No Job Is Recession-Proof, but These Finance and Accounting Jobs Come Close
During a recession, the right job is like a bulletproof vest worn during a shoot-out. It won’t guarantee you’ll survive, but it boosts the chance you won’t be taken out.
While there’s no such thing as a recession-proof job, some finance and accounting positions are less likely to be cut during corporate downsizings. Likewise, some sectors of the overall market thrive during downturns. If you can find one of those “safe” positions in a growing sector, you’ll have two hedges against the risk of a future layoff.
Three areas of the economy continue to do well despite the economic challenges facing the country: healthcare, education and government. Within those industries, a smart job seeker should also carefully check a potential employer’s fiscal fitness. As companies struggle in a challenging marketplace, even a relatively safe position can disappear if the company you work for isn’t stable enough to withstand the economic winds.
Regions with large concentrations of those industries are buffered from recessions as well, because the major industry employers in the area pull employees from the market, creating openings at other local corporations.
Low in Glamour, High in Demand
Across all industries, employers have a hard time filling certain finance and accounting positions, even during recessions.
“They tend to be the less glamorous jobs,” says Brendan Courtney, president of recruiter The Mergis Group in Fort Lauderdale. “These include internal auditors, financial reporting, tax accounting -- all the work that needs to be done during a good market, too. It’s anything where you count and report on the money and make sure the government gets its share.”
Staff and senior Certified Public Accountants (CPAs) are always sought-after, because this is a core function, adds DeLynn Senna, executive director of permanent placement services for Robert Half International in Menlo Park, California. “The other thing we see -- although it’s seasonally cyclical -- is tax,” she adds. “It remains steady in recessions.”
The same logic applies at the corporate level, where companies under profit pressures use tax and cost accountants to examine expenses and income to enhance their cash flow and bottom-line results, says Jonathan Schiff, professor of accounting at Fairleigh Dickinson University in Teaneck, New Jersey.
Clean-Up and Compliance Crews
Careers that involve cleaning up after financial troubles also thrive during hard times. Demand increases for credit and collection specialists as delinquencies rise, Senna says. “There always tends to be a strong and steady demand during downturns for those roles because they have an immediate impact on a company’s cash flow,” she says.
On a macroeconomic level, the toxic assets coming out of investment banks, commercial banks and mortgage banks all need management during recessions, including the current one, Courtney says. “All these new [workout] programs are going to be run either by the government or some extension of the government through an asset-management company,” he says. “They’re going to have to hire people to work those portfolios out.”
Because every company has some component of fraud, and finding it requires advanced accounting skills, forensic accountants are constantly in demand.
“If you have 30,000 employees, you have at least one person thinking of a way to take something that’s not theirs,” Schiff says. “Forensic accounting is strong during a good economy, but it gets even more in demand during a weak economy, because companies want to prevent fraud by finding it [before they lose money].”
Even Uncle Sam is focused on auditors. When the federal government elects to increase spending to stimulate the economy, it needs more auditors and contract specialists to supervise how those funds are spent.
In March 2009, just after President Obama’s $800 billion American Recovery and Reinvestment Act passed, the US government had about 1,000 audit-related positions open.

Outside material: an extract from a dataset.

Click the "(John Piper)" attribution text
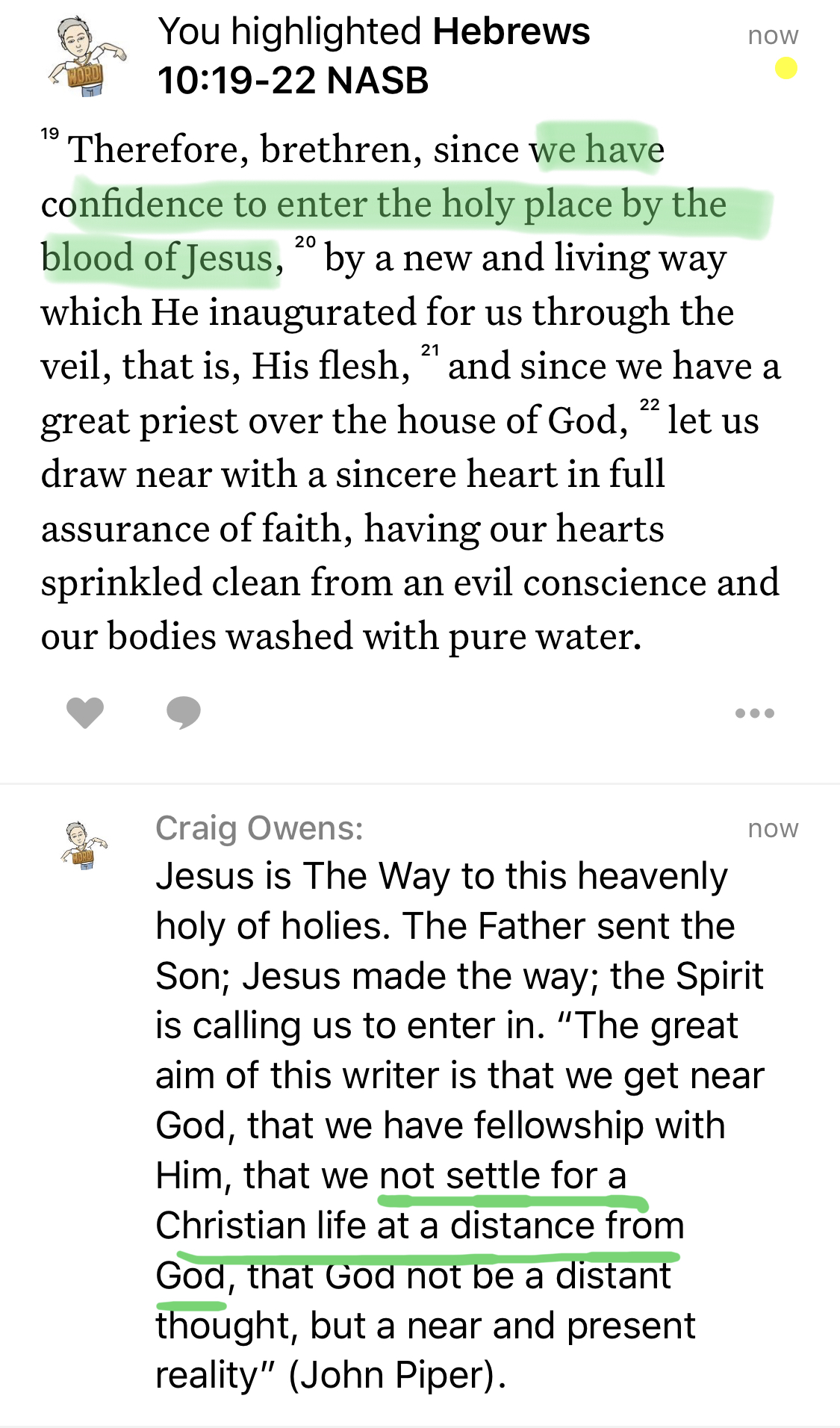The height and width of the screenshot is (1428, 840). pyautogui.click(x=397, y=1375)
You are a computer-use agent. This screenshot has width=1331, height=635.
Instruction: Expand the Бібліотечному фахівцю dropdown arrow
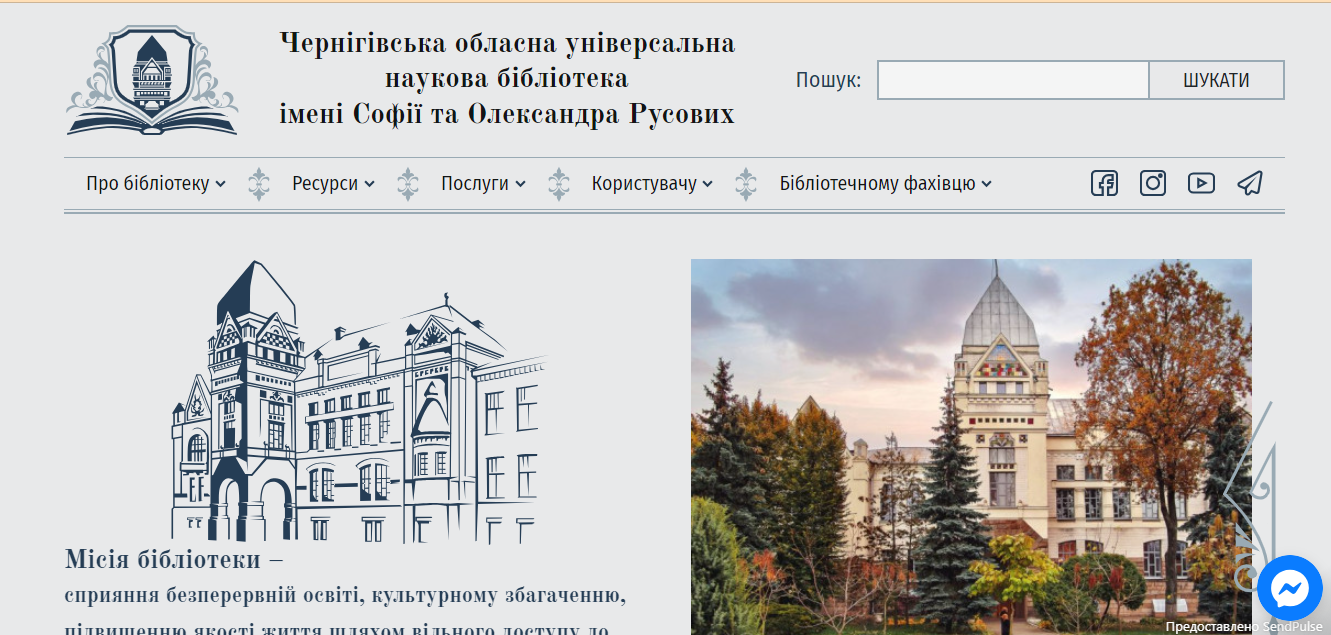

This particular recession has also changed the landscape of the financial-services industry, which has led to changes in hiring. “On the financial side, investment banking has changed forever and the regulatory side is being redefined,” Courtney says. As federal regulators craft new regulations, companies will need compliance experts to interpret those rules and apply them to specific business issues.
Out of the Line of Fire
To guard your job during recessions, stay away from high-profile, transaction-related positions, such as mergers and acquisitions, mortgage originations and corporate finance. Those fields flourish during good markets and dry up during economic downturns, Courtney says.
Lacking a crystal ball that tells us when this recession will end, your best defense against a layoff may be proactively moving out of the line of fire and arming yourself with the best possible weapons. In finance and accounting, that means seeking certifications, keeping up with industry changes through continuing education and attending conferences.
No matter what your field, working hard, working smart and aligning yourself with the right management team have always been good strategies for avoiding layoffs. Find a safe job at a solid company in the right industry, and you lessen the chances that you’ll ever have to rely on those strategies to keep yourself from being laid off.